Monday is a 20-minute portfolio standup where each owner reports one number: hours saved or errors avoided last week. If the number is zero for two consecutive weeks, we stop the work.
Midweek, teams configure or tune their tools, adjust prompts, test connectors and trial add-ons.
Fridays are for users. We sit with them, watch the tool in action and capture where it helps and where it gets in the way.
Prioritization stays plain and practical. We score the backlog by reach, impact, confidence and effort. We drop anything that requires new data we cannot legally or ethically obtain. We prefer steps that remove manual work over flashy features that add complexity. Platform development only enters the picture when hosted tools cannot deliver.
Funding follows the work, not the hype.
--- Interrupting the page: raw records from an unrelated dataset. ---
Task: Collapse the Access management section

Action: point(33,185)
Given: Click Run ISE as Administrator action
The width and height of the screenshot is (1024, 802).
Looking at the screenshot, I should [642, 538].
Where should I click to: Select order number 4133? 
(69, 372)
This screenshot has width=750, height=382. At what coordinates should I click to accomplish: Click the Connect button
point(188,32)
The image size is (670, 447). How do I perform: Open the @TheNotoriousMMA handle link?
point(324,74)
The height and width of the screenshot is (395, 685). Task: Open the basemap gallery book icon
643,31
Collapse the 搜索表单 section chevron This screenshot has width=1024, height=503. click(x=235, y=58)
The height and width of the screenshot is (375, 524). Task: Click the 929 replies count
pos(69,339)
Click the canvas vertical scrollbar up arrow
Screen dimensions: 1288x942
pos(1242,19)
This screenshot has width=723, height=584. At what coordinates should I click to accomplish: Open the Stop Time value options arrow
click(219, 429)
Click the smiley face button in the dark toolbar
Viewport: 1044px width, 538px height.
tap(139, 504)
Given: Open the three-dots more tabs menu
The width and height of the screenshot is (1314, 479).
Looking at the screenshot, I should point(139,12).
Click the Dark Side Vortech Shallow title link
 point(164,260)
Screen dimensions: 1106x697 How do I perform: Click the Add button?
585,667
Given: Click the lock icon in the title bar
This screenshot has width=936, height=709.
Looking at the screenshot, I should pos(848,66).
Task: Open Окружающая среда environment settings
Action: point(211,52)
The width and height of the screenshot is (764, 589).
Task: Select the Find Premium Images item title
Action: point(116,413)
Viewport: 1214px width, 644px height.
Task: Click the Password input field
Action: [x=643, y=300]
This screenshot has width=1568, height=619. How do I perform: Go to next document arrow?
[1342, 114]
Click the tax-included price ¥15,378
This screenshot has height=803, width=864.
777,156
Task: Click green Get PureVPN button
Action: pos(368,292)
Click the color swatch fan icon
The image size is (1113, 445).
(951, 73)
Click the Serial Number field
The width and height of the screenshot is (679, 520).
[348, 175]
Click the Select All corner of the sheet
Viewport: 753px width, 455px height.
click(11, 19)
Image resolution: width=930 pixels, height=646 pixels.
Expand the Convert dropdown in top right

I divide the budget into three segments: foundations (identity, data access, observability, policy enforcement); short trials with out-of-the-box tools, capped at four weeks; and scale-ups built on top of those tools once business owners prove their value. The rule is simple: no scale-up without an owner, a measure and a rollback plan. Subscription costs sit in the same dashboard as cloud and labor, so no one is surprised.
Two practices keep us honest. First, a one-page summary leaders can read without context: use case, owner, weekly value, cumulative value, risk notes and next decision date. Second, a red button culture: if a tool misfires in a way that could harm a colleague or disrupt a workflow, anyone can pause its use.